▸ Supplied information:

----------------

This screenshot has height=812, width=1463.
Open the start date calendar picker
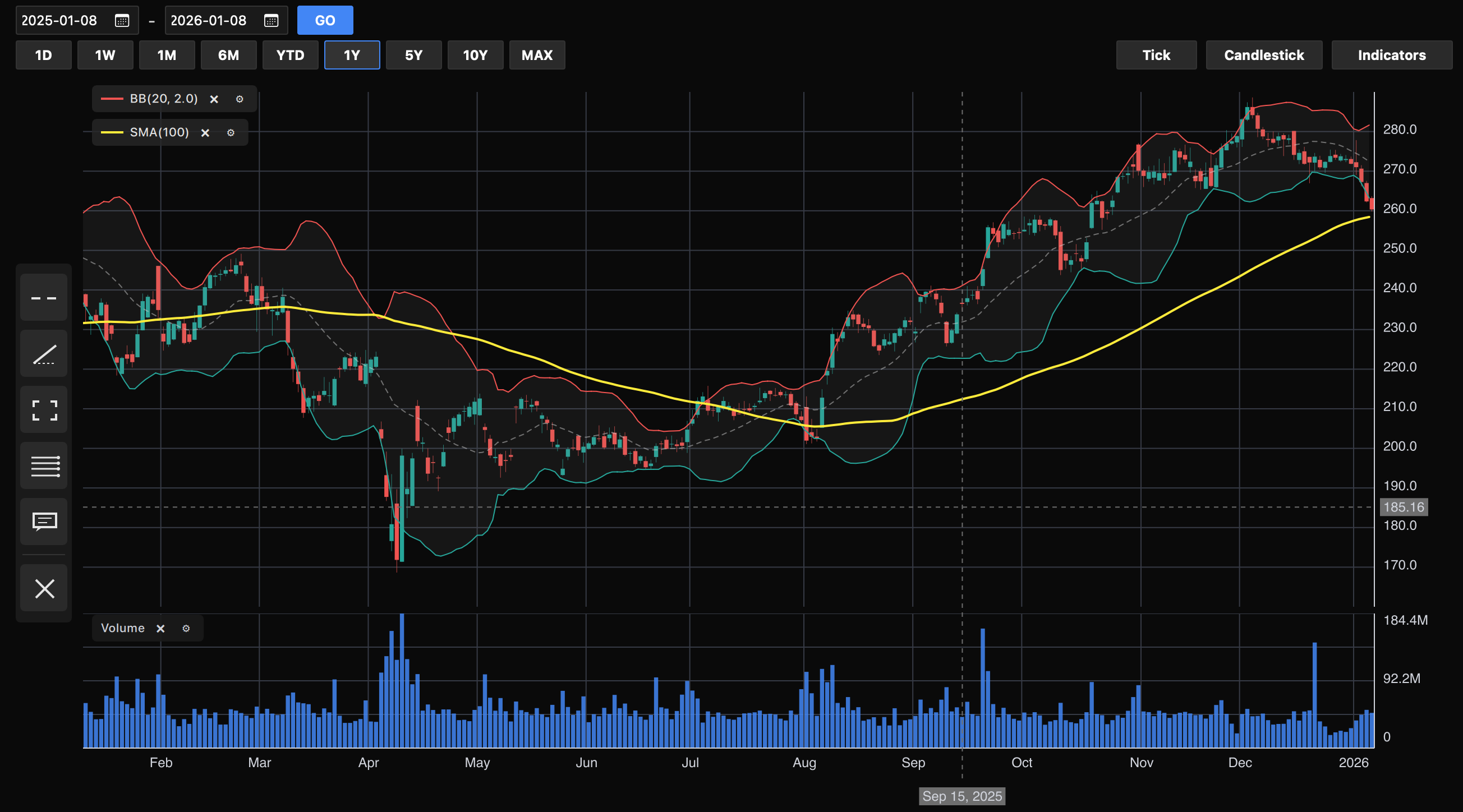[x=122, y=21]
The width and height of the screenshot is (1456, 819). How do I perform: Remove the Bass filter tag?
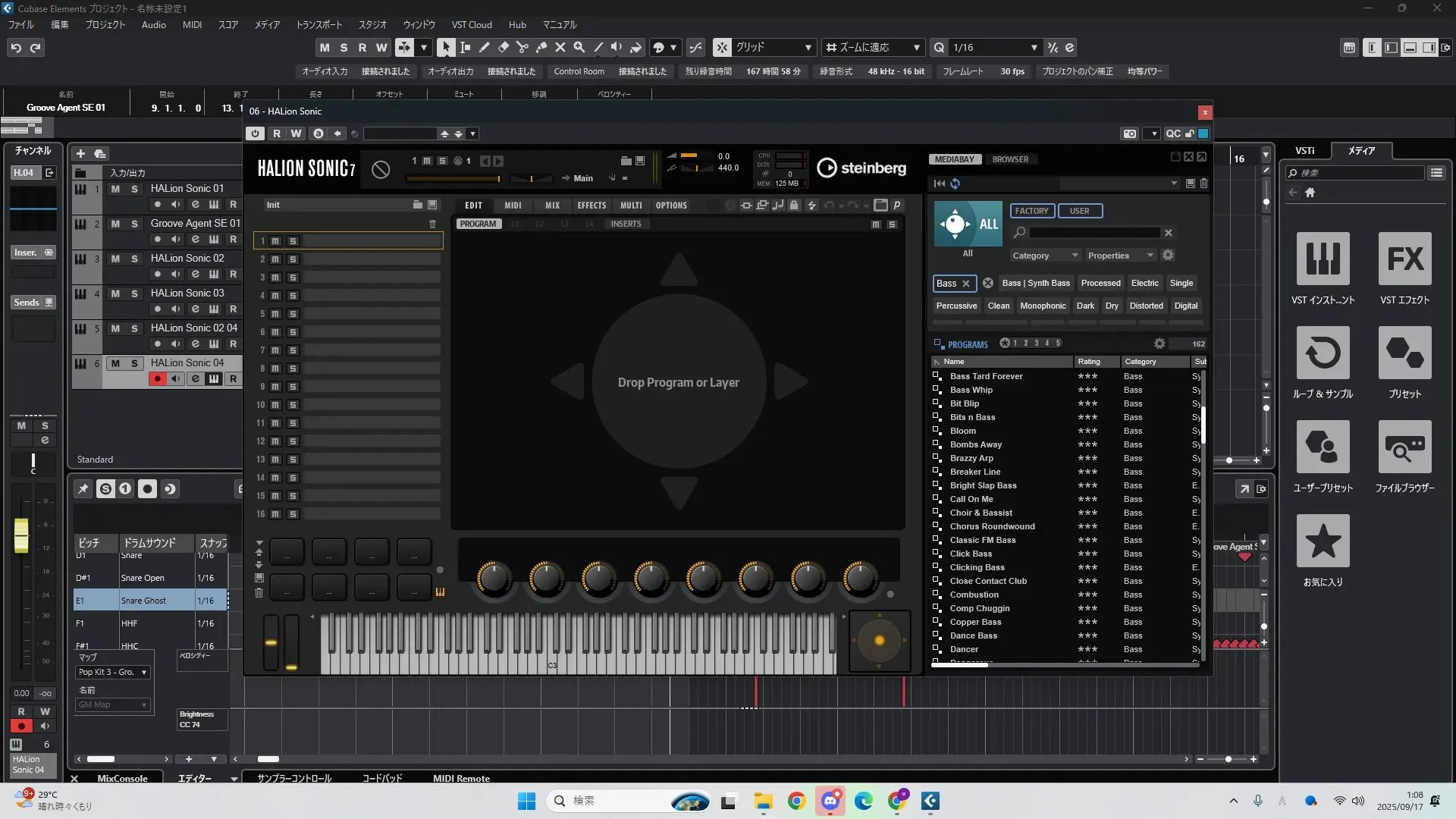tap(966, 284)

----------------

▸ What you are asked to do: The entries need to be restated exactly, and their pictures left out.

▸ Result for this task:
This screenshot has height=812, width=1463.
Open the start date calendar picker
[x=122, y=21]
The width and height of the screenshot is (1456, 819). How do I perform: Remove the Bass filter tag?
tap(966, 284)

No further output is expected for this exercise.